▶ Study material
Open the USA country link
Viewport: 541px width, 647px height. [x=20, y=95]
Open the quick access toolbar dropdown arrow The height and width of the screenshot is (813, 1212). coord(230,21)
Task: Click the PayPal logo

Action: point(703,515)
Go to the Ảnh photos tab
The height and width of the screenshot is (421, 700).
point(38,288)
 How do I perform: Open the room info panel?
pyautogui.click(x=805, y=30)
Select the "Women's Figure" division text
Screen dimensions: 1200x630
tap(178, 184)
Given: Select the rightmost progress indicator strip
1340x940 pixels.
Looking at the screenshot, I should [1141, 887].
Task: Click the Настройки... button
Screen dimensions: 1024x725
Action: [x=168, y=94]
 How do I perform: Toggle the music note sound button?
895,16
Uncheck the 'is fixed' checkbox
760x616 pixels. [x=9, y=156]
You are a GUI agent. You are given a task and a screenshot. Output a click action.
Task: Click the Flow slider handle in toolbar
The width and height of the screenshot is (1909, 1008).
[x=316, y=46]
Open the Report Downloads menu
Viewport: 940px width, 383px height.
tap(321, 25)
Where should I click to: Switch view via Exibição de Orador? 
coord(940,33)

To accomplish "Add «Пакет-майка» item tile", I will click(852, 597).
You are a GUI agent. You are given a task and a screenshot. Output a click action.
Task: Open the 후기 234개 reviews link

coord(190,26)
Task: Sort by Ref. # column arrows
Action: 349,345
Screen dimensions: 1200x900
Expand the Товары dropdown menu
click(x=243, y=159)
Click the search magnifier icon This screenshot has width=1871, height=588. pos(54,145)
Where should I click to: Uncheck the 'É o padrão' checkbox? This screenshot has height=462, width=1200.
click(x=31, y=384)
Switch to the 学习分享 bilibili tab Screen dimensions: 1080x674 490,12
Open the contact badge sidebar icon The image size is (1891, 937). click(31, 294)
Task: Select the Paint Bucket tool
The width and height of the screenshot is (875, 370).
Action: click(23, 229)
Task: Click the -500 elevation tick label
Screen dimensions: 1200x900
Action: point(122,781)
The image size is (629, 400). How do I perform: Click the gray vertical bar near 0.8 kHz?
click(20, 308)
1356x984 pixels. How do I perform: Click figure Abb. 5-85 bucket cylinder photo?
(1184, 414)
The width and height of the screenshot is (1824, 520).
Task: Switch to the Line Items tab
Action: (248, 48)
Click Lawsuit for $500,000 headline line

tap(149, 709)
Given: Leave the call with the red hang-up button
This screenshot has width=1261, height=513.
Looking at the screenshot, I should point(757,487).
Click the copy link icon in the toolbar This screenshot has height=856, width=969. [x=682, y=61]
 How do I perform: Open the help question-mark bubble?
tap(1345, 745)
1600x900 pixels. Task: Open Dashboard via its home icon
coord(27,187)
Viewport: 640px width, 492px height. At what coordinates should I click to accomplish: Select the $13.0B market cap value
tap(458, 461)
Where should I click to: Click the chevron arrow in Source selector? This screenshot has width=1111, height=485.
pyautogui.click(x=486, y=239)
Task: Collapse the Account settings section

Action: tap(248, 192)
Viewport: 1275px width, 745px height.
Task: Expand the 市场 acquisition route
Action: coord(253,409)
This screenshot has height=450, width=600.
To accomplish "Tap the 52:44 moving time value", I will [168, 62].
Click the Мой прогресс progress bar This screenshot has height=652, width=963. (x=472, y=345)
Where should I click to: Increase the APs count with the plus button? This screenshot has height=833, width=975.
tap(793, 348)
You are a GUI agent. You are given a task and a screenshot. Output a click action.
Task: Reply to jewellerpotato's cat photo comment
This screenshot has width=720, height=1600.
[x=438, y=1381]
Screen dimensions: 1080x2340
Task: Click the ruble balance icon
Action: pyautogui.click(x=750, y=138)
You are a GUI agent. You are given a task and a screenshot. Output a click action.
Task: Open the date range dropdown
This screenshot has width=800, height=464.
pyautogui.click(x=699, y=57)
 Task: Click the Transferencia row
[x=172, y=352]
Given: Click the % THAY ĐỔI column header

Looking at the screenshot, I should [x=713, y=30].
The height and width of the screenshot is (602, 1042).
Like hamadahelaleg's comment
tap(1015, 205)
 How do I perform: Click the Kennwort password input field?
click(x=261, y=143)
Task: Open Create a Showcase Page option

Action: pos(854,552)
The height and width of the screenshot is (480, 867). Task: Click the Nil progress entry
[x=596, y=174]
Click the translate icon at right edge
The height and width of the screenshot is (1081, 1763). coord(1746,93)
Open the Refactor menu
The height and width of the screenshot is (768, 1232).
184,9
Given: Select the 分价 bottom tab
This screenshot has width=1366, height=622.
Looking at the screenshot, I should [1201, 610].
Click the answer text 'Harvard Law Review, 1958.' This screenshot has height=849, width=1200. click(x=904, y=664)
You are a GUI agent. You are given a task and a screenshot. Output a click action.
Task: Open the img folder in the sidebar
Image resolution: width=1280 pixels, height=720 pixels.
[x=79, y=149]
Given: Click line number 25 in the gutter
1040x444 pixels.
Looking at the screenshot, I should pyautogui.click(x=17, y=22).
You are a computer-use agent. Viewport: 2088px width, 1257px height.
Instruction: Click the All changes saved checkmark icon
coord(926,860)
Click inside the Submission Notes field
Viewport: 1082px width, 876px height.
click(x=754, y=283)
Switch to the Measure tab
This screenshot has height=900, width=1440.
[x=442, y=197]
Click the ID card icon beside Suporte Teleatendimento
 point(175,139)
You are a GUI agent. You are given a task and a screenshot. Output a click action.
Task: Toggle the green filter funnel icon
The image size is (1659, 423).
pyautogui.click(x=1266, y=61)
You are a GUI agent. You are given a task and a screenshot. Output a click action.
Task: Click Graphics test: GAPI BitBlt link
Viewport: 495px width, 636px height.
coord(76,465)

▶ Requirement
Print the line that contains "Given: Click line number 25 in the gutter", then every later line of the entries above up to and including the last, all exactly as written.

▶ Reply to the task
Given: Click line number 25 in the gutter
1040x444 pixels.
Looking at the screenshot, I should pyautogui.click(x=17, y=22).
You are a computer-use agent. Viewport: 2088px width, 1257px height.
Instruction: Click the All changes saved checkmark icon
coord(926,860)
Click inside the Submission Notes field
Viewport: 1082px width, 876px height.
click(x=754, y=283)
Switch to the Measure tab
This screenshot has height=900, width=1440.
[x=442, y=197]
Click the ID card icon beside Suporte Teleatendimento
 point(175,139)
You are a GUI agent. You are given a task and a screenshot. Output a click action.
Task: Toggle the green filter funnel icon
The image size is (1659, 423).
pyautogui.click(x=1266, y=61)
You are a GUI agent. You are given a task and a screenshot. Output a click action.
Task: Click Graphics test: GAPI BitBlt link
Viewport: 495px width, 636px height.
coord(76,465)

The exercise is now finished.